**PROBLEM REQUIREMENTS**
Quote verbatim the span of lines that begins the listing below and closes with the line containing "Task: Collapse the".
** Opening MATERIAL SUPPLIED block **
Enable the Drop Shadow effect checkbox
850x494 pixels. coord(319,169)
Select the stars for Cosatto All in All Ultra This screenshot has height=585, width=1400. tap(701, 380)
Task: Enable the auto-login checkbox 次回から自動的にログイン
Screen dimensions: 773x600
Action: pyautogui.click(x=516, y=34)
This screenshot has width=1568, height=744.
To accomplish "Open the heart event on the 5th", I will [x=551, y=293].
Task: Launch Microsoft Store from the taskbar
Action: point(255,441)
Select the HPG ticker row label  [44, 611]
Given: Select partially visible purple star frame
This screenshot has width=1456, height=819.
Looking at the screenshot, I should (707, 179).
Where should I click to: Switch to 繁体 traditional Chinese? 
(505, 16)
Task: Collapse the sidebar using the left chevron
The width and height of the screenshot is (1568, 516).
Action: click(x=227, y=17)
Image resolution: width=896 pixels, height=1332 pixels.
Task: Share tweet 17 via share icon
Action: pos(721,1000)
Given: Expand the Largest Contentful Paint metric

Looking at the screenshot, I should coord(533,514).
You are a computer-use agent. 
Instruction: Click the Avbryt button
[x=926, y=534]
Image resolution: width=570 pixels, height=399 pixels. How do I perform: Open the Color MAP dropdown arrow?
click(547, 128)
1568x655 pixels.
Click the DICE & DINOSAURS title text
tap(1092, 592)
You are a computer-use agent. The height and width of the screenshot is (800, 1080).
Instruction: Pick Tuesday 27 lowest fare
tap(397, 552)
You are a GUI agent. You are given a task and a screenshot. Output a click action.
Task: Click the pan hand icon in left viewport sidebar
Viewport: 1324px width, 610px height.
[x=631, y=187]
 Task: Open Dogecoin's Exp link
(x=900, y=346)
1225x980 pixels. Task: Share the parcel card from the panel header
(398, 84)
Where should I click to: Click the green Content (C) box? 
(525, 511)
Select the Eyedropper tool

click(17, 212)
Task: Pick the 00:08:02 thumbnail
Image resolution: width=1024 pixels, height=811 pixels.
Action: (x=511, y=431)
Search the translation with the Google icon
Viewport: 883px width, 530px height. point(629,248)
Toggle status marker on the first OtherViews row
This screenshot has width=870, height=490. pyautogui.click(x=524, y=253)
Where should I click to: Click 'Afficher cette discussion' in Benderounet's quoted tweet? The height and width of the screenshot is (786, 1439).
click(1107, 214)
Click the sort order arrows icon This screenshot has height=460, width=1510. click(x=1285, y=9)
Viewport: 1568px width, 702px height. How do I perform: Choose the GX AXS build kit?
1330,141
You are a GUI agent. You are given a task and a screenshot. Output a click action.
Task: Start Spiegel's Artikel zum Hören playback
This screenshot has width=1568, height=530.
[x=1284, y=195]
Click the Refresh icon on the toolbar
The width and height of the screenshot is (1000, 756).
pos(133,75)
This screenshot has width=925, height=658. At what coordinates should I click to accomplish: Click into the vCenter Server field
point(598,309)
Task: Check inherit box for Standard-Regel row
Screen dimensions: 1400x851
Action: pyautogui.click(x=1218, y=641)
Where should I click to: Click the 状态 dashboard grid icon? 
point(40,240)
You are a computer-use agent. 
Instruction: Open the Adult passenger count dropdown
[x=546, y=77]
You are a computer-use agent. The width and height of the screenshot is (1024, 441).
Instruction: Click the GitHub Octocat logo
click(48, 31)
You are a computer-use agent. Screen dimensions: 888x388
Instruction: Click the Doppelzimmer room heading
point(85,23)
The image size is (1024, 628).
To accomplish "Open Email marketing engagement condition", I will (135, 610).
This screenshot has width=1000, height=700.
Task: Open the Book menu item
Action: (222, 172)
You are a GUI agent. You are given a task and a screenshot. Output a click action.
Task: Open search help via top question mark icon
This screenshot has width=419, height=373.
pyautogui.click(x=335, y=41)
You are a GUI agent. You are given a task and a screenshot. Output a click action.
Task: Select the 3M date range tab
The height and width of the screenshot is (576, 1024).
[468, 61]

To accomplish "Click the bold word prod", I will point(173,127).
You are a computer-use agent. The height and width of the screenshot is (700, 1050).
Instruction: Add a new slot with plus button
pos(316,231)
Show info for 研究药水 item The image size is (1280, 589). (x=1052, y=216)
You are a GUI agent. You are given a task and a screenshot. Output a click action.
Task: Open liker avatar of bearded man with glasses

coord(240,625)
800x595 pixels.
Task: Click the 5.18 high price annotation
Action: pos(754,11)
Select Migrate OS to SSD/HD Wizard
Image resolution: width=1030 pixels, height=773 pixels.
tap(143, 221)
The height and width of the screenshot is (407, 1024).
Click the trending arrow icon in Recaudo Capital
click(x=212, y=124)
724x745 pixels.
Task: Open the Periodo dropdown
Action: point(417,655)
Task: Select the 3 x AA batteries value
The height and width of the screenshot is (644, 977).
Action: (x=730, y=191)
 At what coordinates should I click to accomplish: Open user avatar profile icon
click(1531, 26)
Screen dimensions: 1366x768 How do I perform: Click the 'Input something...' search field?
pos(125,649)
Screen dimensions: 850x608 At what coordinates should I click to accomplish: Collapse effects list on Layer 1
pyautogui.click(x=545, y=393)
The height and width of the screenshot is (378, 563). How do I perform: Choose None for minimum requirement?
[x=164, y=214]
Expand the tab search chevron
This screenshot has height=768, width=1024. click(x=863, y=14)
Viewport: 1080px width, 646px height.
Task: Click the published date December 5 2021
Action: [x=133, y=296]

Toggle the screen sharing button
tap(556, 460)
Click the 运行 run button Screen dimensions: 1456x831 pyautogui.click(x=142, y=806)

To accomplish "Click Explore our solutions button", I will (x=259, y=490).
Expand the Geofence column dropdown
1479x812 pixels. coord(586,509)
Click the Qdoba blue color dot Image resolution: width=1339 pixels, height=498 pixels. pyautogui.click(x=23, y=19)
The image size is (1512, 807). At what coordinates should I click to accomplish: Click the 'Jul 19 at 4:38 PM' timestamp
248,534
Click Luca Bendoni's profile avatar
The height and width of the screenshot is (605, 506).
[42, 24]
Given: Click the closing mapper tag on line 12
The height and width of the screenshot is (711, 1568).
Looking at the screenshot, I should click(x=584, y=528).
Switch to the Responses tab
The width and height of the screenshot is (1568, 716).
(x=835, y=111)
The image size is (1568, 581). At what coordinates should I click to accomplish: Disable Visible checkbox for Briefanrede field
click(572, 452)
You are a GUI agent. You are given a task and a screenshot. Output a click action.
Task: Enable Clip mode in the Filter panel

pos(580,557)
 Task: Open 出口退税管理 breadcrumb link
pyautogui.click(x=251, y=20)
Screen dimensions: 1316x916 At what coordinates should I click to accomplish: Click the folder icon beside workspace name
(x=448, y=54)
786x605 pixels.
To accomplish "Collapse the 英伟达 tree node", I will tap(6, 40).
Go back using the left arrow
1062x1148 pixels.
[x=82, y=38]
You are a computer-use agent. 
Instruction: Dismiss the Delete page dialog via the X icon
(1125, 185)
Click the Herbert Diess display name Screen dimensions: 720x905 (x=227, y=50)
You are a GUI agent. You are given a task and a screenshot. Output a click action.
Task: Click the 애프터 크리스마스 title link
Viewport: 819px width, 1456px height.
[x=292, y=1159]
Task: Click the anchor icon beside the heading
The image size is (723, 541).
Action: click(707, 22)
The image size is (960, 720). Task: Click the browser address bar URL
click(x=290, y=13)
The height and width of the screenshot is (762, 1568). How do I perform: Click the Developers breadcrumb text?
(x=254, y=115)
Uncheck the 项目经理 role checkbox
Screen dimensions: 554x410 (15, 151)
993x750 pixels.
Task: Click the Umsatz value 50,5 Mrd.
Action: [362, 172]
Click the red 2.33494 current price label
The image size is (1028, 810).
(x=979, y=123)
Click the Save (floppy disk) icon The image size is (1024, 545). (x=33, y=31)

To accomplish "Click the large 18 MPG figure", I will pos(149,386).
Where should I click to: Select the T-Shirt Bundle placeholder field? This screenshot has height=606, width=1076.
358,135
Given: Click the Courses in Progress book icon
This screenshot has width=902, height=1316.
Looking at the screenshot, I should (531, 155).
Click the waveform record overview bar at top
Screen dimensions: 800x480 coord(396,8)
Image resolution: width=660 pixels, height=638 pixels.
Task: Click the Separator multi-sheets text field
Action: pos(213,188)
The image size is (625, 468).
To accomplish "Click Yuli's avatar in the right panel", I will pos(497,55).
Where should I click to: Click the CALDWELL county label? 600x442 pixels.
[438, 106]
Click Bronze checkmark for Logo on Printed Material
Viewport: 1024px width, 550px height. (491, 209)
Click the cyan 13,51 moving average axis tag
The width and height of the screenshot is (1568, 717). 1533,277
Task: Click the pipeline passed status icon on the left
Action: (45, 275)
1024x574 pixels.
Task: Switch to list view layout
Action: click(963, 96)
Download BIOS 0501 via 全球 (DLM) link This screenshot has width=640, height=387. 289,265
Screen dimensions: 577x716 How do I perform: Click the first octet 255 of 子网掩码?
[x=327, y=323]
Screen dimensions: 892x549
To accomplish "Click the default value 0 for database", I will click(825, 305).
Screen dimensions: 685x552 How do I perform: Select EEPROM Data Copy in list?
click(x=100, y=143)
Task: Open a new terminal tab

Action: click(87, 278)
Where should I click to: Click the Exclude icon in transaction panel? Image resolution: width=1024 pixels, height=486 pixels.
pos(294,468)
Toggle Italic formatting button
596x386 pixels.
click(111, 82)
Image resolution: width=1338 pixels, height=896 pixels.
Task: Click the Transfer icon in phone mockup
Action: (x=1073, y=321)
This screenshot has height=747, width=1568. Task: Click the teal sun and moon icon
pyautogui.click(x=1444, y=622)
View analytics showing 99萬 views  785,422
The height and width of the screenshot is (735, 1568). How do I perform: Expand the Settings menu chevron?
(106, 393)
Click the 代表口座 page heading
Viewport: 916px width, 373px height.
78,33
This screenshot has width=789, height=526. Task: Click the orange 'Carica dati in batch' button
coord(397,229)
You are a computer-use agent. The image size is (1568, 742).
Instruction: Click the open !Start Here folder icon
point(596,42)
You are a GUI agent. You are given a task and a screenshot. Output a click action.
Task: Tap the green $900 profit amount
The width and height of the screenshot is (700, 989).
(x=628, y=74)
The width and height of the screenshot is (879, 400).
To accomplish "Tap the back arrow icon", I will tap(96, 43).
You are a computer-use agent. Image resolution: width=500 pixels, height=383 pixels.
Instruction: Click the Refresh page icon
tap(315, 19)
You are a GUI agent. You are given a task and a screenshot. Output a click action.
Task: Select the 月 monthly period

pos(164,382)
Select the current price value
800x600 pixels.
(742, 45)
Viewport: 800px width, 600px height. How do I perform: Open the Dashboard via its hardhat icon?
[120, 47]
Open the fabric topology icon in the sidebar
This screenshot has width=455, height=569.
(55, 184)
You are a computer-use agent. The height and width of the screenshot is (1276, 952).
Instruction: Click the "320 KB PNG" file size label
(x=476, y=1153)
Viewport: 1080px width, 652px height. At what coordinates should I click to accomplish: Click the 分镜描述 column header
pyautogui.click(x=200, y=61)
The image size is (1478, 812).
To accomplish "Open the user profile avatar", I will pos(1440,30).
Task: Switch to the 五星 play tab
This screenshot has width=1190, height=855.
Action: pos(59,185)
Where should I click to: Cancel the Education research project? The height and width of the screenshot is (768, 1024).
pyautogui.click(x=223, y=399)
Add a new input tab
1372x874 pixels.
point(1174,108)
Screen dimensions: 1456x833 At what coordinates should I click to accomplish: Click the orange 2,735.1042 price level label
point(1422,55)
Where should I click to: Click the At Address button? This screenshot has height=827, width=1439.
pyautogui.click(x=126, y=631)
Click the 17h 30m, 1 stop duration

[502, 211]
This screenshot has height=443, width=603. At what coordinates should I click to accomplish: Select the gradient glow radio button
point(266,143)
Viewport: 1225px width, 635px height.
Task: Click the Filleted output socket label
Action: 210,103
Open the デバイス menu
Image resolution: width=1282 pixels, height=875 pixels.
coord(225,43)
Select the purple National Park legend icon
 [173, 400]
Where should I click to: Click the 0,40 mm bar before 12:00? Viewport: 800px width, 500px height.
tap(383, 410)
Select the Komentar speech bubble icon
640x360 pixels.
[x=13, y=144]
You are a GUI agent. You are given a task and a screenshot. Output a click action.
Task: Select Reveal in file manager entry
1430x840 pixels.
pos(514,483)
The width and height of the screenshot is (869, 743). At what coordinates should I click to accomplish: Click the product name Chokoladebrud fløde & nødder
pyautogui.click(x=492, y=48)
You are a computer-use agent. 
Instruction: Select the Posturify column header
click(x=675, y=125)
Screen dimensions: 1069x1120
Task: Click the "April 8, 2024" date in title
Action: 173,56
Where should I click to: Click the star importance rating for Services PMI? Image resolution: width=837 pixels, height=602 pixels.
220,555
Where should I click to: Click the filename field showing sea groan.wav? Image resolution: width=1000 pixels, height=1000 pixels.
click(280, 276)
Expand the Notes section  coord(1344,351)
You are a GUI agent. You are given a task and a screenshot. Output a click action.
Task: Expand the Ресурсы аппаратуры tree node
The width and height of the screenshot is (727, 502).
** Closing MATERIAL SUPPLIED block **
**YOUR RESPONSE**
Enable the Drop Shadow effect checkbox
850x494 pixels. coord(319,169)
Select the stars for Cosatto All in All Ultra This screenshot has height=585, width=1400. tap(701, 380)
Task: Enable the auto-login checkbox 次回から自動的にログイン
Screen dimensions: 773x600
Action: pyautogui.click(x=516, y=34)
This screenshot has width=1568, height=744.
To accomplish "Open the heart event on the 5th", I will [x=551, y=293].
Task: Launch Microsoft Store from the taskbar
Action: point(255,441)
Select the HPG ticker row label  [44, 611]
Given: Select partially visible purple star frame
This screenshot has width=1456, height=819.
Looking at the screenshot, I should (707, 179).
Where should I click to: Switch to 繁体 traditional Chinese? 
(505, 16)
Task: Collapse the sidebar using the left chevron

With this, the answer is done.